Он поклонился, повернулся и пошел прочь, а Галадриэль еще какое-то время стояла, глядя вслед.
— О, если бы ты сам знал, как похож на него, — тихо сказала она. — Если бы ты видел это… Он словно поселился в тебе чудесным образом и смотрит на меня твоими глазами, все такими же ясными и вопрошающими о чем-то превыше меня… О, Берен, сын Барахира, ты сам сейчас — стрела на дуге лука, и коротким будет твой полет. Куда ты метишь и кого сразишь? Где стрелок, пославший тебя? Увы, я не спрошу его, ибо мне живой не проникнуть за стены чертогов Мандоса… О, Лютиэн, несчастная — ты не смертного полюбила, ты полюбила самое смерть…
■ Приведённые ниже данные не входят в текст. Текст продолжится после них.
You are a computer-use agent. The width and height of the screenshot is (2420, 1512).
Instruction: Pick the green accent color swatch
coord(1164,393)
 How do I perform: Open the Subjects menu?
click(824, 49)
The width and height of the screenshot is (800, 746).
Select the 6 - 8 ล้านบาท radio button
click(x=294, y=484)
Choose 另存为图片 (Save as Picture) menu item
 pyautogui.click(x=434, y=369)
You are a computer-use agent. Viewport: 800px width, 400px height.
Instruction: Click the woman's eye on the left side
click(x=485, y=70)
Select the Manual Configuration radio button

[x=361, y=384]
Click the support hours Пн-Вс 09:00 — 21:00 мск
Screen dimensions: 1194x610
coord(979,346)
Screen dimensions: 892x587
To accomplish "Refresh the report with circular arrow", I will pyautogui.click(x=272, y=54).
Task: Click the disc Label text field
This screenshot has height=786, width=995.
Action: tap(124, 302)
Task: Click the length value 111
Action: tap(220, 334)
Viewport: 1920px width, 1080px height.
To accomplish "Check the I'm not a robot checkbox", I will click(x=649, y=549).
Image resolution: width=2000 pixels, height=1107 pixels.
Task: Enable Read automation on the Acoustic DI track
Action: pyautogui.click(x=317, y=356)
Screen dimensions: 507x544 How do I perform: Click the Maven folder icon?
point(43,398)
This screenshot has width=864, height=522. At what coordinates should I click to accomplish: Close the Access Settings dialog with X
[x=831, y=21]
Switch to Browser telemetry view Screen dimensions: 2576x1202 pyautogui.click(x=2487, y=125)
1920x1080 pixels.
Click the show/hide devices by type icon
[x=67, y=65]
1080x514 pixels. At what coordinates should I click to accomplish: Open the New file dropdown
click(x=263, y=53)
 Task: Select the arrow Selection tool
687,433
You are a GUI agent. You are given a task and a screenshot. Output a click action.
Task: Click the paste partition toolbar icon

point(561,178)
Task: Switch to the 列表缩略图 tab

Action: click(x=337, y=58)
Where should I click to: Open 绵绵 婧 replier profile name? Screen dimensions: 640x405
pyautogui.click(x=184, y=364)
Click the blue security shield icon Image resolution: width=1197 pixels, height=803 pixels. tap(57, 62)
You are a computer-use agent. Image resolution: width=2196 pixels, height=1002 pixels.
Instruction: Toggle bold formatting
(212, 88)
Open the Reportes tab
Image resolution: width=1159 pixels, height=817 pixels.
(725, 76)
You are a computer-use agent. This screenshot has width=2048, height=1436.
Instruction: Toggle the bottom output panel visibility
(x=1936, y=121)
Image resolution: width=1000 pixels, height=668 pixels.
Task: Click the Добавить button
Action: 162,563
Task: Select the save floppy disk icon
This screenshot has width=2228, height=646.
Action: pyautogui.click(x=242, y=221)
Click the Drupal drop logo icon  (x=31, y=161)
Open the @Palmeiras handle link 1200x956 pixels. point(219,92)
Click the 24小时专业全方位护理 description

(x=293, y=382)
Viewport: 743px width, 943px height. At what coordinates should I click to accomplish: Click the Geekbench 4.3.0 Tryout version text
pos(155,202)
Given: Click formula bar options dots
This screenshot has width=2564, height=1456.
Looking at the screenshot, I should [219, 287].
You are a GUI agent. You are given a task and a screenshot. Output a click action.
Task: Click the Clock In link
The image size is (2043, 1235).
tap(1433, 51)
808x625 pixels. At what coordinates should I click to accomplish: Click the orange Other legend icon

…Поздно вечером они вернулись с охоты, везя на седлах волчьи шкуры. Берен был расстроен, даже мрачен.
— Что с тобой? — спросила Лютиэн его ночью в постели.
— Они… оберегали меня, — ответил Берен. — Так и не подпустили ко мне ни одного волка.
— Тебя унизила забота?
— Нет… Просто руки чесались: волков я не терплю. Где вижу, там и режу.
— Ах, вот оно что.
Берен не понял, о чем был этот вздох.
— Некогда мне было предсказано, что убьет меня волк, — прошептал он, крепко прижимая Лютиэн к себе. — Теперь я думаю — что это? Старая ведьма промахнулась, рассматривая в углях мою судьбу? Или Финрод встал между мной и судьбой?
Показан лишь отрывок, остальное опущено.